Table 3. Volumetric breast density estimates in overall population (n = 992).

Fig 1 shows the agreement between the volumetric measures in Bland-Altman plots. Volpara consistently gave lower percent dense volume and absolute dense volume estimates than Quantra. The mean difference (bias) between the methods (Quantra-Volpara) was 5.19% (95% CI: 5.04–5.34) for percent dense volume and 24.1 cm3 (95% CI: 22.0–26.3) for dense volume. Compared with the Volpara measurement, the Quantra estimate of percent dense volume is expected to range between +0.5% and +9.9% in 95% of the measurements (limits of agreement). The Pearson’s r and the ICC were 0.91 (95% CI: 0.90–0.92) and 0.64 (95% CI: -0.07–0.88), respectively. The limits of agreement of absolute dense volume were -43.6 cm3 and +91.9 cm3, with a Pearson’s r of 0.82 (95% CI: 0.80–0.84) and an ICC of 0.55 (95% CI: 0.24–0.72).

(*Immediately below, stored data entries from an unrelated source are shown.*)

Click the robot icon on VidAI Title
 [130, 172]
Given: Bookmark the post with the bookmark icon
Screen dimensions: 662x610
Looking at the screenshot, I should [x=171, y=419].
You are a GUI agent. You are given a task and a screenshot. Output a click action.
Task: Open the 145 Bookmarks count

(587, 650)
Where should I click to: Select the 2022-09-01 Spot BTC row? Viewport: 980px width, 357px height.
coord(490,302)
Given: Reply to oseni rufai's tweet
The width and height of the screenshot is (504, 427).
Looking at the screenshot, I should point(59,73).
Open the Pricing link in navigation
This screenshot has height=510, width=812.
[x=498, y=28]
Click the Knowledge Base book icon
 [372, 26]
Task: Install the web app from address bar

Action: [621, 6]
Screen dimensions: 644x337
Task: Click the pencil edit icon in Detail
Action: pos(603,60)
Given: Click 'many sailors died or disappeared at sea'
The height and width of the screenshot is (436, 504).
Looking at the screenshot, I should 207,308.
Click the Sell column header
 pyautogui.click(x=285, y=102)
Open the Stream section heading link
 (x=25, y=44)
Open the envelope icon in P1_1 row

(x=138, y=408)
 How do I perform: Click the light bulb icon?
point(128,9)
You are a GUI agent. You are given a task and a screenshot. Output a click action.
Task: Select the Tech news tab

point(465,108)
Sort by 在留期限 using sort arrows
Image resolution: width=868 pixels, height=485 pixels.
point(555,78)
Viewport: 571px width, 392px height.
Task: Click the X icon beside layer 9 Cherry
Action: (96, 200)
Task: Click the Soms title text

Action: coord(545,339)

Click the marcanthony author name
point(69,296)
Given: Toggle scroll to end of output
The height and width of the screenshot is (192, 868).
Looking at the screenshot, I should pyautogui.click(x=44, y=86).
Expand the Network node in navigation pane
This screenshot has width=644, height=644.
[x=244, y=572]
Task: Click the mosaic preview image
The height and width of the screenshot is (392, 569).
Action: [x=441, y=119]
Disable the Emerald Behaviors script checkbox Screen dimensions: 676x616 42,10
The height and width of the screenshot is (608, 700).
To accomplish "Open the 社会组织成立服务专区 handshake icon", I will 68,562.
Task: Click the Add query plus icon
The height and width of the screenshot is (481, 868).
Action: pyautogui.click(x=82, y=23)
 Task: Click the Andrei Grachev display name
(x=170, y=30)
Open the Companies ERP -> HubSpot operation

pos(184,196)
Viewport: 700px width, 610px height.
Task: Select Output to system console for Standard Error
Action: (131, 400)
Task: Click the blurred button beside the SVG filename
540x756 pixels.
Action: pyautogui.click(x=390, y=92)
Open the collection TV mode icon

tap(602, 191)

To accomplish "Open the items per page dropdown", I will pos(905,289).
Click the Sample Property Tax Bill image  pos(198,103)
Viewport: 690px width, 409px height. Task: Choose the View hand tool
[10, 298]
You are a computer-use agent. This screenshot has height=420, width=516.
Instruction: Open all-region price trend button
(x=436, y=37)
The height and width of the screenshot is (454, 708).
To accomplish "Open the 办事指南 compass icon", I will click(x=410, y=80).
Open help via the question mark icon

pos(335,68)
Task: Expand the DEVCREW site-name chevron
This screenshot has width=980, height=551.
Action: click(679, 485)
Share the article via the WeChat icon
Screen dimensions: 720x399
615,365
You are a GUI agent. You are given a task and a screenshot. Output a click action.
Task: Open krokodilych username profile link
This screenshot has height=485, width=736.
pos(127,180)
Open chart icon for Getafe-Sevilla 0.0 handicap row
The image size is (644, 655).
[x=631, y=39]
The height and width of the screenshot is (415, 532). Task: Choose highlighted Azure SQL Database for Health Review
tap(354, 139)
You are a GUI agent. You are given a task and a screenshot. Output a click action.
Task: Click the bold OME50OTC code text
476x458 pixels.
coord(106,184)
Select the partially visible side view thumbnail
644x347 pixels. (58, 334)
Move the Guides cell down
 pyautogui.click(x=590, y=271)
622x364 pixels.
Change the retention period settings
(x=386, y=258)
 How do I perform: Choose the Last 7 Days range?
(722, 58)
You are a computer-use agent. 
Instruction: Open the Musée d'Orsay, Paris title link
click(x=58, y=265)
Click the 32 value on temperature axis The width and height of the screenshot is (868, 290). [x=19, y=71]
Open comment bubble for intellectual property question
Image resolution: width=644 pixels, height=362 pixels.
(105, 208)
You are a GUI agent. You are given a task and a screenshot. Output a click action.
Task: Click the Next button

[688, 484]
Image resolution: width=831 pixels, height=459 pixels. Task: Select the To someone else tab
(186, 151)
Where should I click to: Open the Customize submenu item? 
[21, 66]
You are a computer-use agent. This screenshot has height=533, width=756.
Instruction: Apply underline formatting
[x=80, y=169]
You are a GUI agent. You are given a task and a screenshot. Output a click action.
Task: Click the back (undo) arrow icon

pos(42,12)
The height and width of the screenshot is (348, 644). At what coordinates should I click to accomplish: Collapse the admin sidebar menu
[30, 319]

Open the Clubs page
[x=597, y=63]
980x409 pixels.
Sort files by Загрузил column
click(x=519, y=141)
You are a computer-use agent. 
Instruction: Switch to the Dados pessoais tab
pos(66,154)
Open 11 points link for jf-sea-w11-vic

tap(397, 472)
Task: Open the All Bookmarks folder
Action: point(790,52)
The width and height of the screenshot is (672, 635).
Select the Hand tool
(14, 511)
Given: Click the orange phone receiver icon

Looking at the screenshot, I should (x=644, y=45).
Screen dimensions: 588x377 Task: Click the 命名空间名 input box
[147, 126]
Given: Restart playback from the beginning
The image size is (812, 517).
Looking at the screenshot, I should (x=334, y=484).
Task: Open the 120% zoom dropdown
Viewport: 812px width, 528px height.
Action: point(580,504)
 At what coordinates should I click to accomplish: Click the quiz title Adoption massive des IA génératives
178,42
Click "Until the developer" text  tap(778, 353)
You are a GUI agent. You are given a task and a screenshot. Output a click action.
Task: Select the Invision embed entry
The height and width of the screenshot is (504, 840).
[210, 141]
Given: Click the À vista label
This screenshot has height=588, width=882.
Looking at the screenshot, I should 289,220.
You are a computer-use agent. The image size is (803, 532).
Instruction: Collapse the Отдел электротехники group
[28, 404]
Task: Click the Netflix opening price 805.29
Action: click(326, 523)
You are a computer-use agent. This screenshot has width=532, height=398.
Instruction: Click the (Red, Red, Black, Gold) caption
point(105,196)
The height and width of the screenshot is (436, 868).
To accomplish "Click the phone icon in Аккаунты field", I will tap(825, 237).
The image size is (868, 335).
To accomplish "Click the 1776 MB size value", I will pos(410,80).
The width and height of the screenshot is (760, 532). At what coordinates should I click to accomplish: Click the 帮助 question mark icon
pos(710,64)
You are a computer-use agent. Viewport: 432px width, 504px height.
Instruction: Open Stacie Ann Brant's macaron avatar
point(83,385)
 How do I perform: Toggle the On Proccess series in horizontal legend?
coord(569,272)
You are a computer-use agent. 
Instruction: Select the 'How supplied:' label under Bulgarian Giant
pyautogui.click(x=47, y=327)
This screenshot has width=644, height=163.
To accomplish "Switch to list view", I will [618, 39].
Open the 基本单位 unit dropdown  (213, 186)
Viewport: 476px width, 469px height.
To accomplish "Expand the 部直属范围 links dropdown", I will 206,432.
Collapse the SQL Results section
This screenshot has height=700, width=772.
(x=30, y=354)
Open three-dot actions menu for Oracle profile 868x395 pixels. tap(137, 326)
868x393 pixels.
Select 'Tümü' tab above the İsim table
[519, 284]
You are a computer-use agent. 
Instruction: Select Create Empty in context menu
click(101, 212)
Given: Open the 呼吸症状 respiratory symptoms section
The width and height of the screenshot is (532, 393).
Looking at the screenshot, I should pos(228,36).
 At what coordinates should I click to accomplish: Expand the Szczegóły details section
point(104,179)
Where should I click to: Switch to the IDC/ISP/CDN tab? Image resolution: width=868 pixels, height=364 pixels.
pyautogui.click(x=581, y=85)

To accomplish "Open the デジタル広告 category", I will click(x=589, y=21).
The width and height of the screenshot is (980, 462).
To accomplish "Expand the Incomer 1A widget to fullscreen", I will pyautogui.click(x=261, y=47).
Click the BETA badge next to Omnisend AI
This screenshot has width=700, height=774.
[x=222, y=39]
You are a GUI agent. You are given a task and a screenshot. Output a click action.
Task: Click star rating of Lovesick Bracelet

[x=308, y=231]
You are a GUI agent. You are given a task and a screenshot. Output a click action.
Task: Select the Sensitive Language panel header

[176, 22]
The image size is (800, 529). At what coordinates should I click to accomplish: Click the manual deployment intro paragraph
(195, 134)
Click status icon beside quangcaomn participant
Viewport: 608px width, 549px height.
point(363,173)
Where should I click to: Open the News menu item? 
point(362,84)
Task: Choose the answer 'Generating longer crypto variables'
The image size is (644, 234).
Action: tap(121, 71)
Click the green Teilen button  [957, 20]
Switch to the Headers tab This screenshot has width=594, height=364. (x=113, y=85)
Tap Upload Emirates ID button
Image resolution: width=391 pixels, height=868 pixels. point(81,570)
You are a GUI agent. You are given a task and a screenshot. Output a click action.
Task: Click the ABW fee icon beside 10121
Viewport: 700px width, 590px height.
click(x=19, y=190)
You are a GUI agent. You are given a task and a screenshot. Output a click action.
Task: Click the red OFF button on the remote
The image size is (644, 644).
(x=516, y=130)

Fig 1. Bland-Altman plots comparing Quantra and Volpara absolute dense volume (a) and percent dense volume (b).

BI-RADS and volumetric breast density

Table 4 shows the volumetric breast density according to BI-RADS density category. For both measures, there was a clear increase in volumetric breast density as BI-RADS density increased: median estimates increased from 3.6% (IQR 3.1–4.4) to 19.3% (IQR 15.1–23.5) with Volpara and from 8.5% (IQR 7.6–9.9) to 23.1% (IQR 19.6–26.8) with Quantra. In addition, the VDG distribution was comparable to the BI-RADS density distribution (κw: 0.80, 95% CI: 0.77–0.82; proportion agreement: 65.4%) (S1 Table). Volpara and Quantra did not agree on the association between BI-RADS density and absolute dense volume: a positive association was observed with Volpara, whereas Quantra estimates of absolute dense volume did not appear to be associated with the BI-RADS classification.

Table 4. Percent dense volume and absolute dense volume by BI-RADS density category and by age group.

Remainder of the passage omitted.